DAY TWO: My boyfriend is a bad  influence on me. He always speaks in a pronounced sarcastic tone, and I feel that I have to be sarcastic back. He thinks I abuse my cat because I feed her dry catfood, rather than the smooshy kind that's bad for their teeth. I feed her the tinned kind once in a while as a special treat! It's just that it's like crack to her, once she gets it, she turns into this insane dope fiend and begs and begs until she gets another Fancy Feast hit. So Andrei said, "you should use the money to feed your poor, starving cat." "Oh, she's really deprived," I answered. *sigh* there goes another hard-earned nickel.

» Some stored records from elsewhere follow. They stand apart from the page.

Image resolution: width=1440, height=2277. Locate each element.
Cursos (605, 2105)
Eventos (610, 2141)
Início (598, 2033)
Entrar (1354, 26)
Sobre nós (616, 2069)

DAY THREE: I tried to break up with Andrei, and the resulting argument resulted in much temptation to sarcasm. However, I think I overcame these temptations really well! The only sarcasm I caught myself at was when I was watching the Simpsons with my friend Pete later that night. he had complimented me on the Rise Krispie Treats I had made, and I said "they're my great-grandmother's recipe." Is that sarcasm? Probably. There goes another 5 cents. At least it was a vaguely humorous statement (and I stress vaguely).

 
DAY FOUR: NO sarcasm yet today!! OK, it's only 6:30, I still have a few hours until bedtime, but I don't see any sarcasm on the horizon! Have I finally cured myself? I even had this letter from my stepdad:
Scootron,
 
I'm having trouble picturing you as a non-ironic non-sarcastic individual. You mean to tell me that you will soon be resembling the openly affectionate vegetarian spiritual seekers who inhabited Annie Burns'  "Singing from the Heart" vocal workshop all weekend?   Annie hired me to be the 'staff accompanist'  for the workshop and I had to join in with all the Sufi chanting and songs about universal peace and love.   Well,  I did it,  and I actually enjoyed it.  Maybe I was only getting off on all those cute women being instructed to look into my eyes and sing about how we're all brothers and sisters,  but whatever.     If I can do it,  so can you.   OK,  so now we're both going to be post-ironic neo-romantic people.  I'll try not to be an "enabler" of your sarcastic side,  while knowing full well that neither of us will be any fun anymore.
 

The temptation to answer sarcastically to this letter was indeed great, yet I refrained from any snide comments! I want to clarify, though, I didn't say I was going to cut irony out of my life, just sarcasm! There's a difference!

 
DAY FIVE: I only paid 10 cents to Sarcasma, the Sarcastic kitty. Fitting, too, because the being that I exerted sarcasm towards was my cat. My poor, innocent cat! What kind of monster am I, that is sarcastic to a cat? Well, it was early this morning, and she was attempting to drink the milk out of my cereal bowl...as I was eating. "Does that look like cat food?" I asked her. Then I answered, "No. I think it looks like human food." I will make a better effort to be non-sarcastic to both humans and other beings alike.